L'attuale stagione degli uragani nell'Atlantico, che va dal 1 giugno al 30 novembre, ha mostrato meno attività del previsto, sebbene gli esperti avvertano che il picco non è ancora passato.
Onde precedenti che si sono dissipate
Il monitoraggio dell'Atlantico nelle ultime settimane è stato caratterizzato da sistemi che sembravano avere un grande potenziale, ma che alla fine si sono indeboliti.
Solo pochi giorni fa, un'altra onda tropical ha raggiunto quasi il 90 % di probabilità di formazione e si dirigeva direttamente verso i Caraibi. Tuttavia, ha perso forza prima di consolidarsi, evidenziando la complessità delle previsioni in questo periodo dell'anno.
Più recentemente, un'altra perturbazione diretta verso le Antille Minori ha generato avvisi di prevenzione, anche se si è dissipata nel suo progresso verso ovest.
Una calma che non deve essere confusa con sicurezza
Anche se l'attuale onda non rappresenta un pericolo per Cuba, i meteorologi insistono sul fatto che la popolazione deve mantenere l'attenzione sui rapporti ufficiali.

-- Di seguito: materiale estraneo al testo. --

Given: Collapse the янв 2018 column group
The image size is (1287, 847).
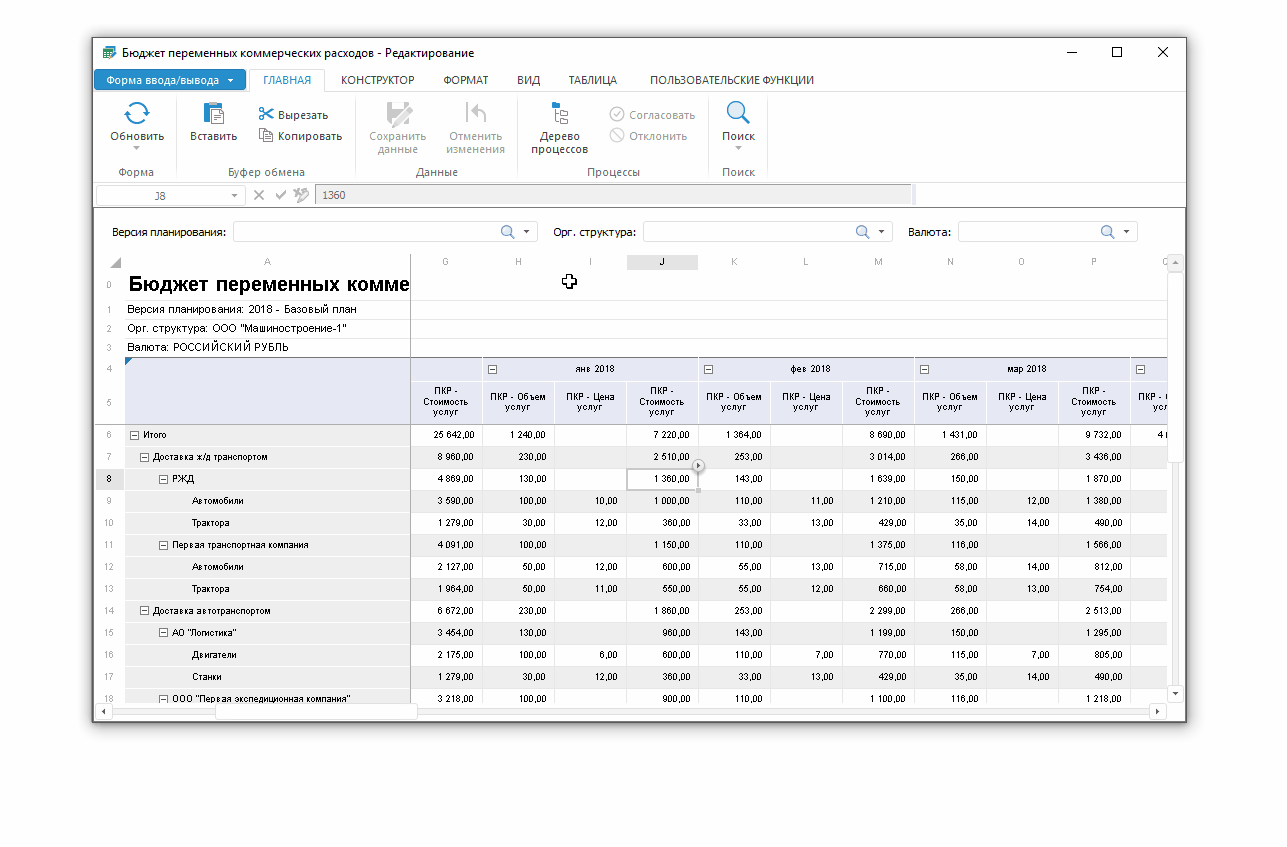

Settembre e ottobre sono mesi storicamente attivi, e l'esperienza dimostra che anche dopo lunghi periodi di tranquillità possono svilupparsi cicloni di grande impatto nella regione.
Domande frequenti sull'onda tropicale nell'Atlantico e il suo impatto su Cuba
L'attuale onda tropicale rappresenta un pericolo per Cuba?
No, l'onda tropical attuale non rappresenta un pericolo per Cuba. Secondo il Centro Nazionale degli Uragani, la traiettoria del sistema si è spostata verso nord, riducendo significativamente la possibilità di impatto su Cuba e Florida.
Quali sono le probabilità che l'onda si trasformi in una depressione tropicale?
L'onda ha una probabilità del 40% di convertirsi in una depressione tropicale nelle prossime 48 ore e dell'80% nei prossimi sette giorni. Sebbene l'aria secca limiti il suo sviluppo immediato, le previsioni suggeriscono che le condizioni diventeranno più favorevoli per la sua evoluzione.
Perché settembre e ottobre sono mesi critici nella stagione dei cicloni per Cuba?
Settembre e ottobre sono mesi critici a causa dell'aumento dell'attività ciclonica nei Caraibi occidentali e nel Golfo del Messico. Storicamente, questi mesi hanno registrato un alto numero di cicloni che hanno colpito Cuba, quindi è essenziale rimanere informati e preparati.
Quali misure devono essere adottate di fronte alla relativa calma nella stagione ciclonica attuale?
Si raccomanda alla popolazione di rimanere attenta ai rapporti ufficiali e di non abbassare la guardia. Anche se l'attività è stata inferiore a quella prevista, l'esperienza dimostra che i cicloni possono svilupparsi rapidamente anche dopo periodi di calma.